Manfred T. Reetz receives the first BioTrans Senior Award for his past and current contributions to the directed evolution of selective enzymes as catalysts in organic chemistry and biotechnology.

July 20, 2017

The award ceremony took place in Budapest on July 14th at the 13th International Symposium on Biocatalysis and Biotransformations. The photo shows Reetz (rechts) together with Prof. Frank Hollmann (Delft University/Netherlands), who won the Junior Biotrans Award, and who was a postdoc at the Max-Planck-Institut für Kohlenforschung in Mülheim 2004-2005. Reetz is the first scientist to receive the newly established Senior Award. The BioTrans Symposium is held every two years in a different city around the world. The text of the certificate states: “The BioTrans Permanent Steering Committee’s highest honor for biocatalysis and biotransformation excellence to recognize outstanding life time activity in synthetic biotransformations which contributed to the recognition of biocatalysis community and the quality of life by development of greener processes.”

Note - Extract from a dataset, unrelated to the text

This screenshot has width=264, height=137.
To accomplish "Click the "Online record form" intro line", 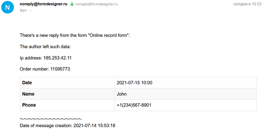I will tap(75, 35).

Actually Reetz did not turn to biocatalysis until 1995 at the age of 52. Two years later he published a seminal paper in the journal Angewandte Chemie describing for the first time the concept of directed evolution of stereoselective enzymes as catalysts in organic chemistry. It mimics natural evolution by going through recursive cycles of gene mutagenesis, expression and screening for stereoselectivity. In each cycle “evolutionary pressure” is built up which the researcher relies on, quite different from the development of chiral homogeneous transition metal catalysts or organocatalysts. This Darwinian approach to stereoselective catalysis (evolution in the test-tube) has been implemented many times in industrial applications, especially in the pharmaceutical industry.

The well established and continually growing field of directed evolution is reviewed in the recently published monograph: M. T. Reetz, Directed Evolution of Selective Enzymes: Catalysts for Organic Chemistry and Biotechnology, Wiley-VCH, Weinheim, 2016.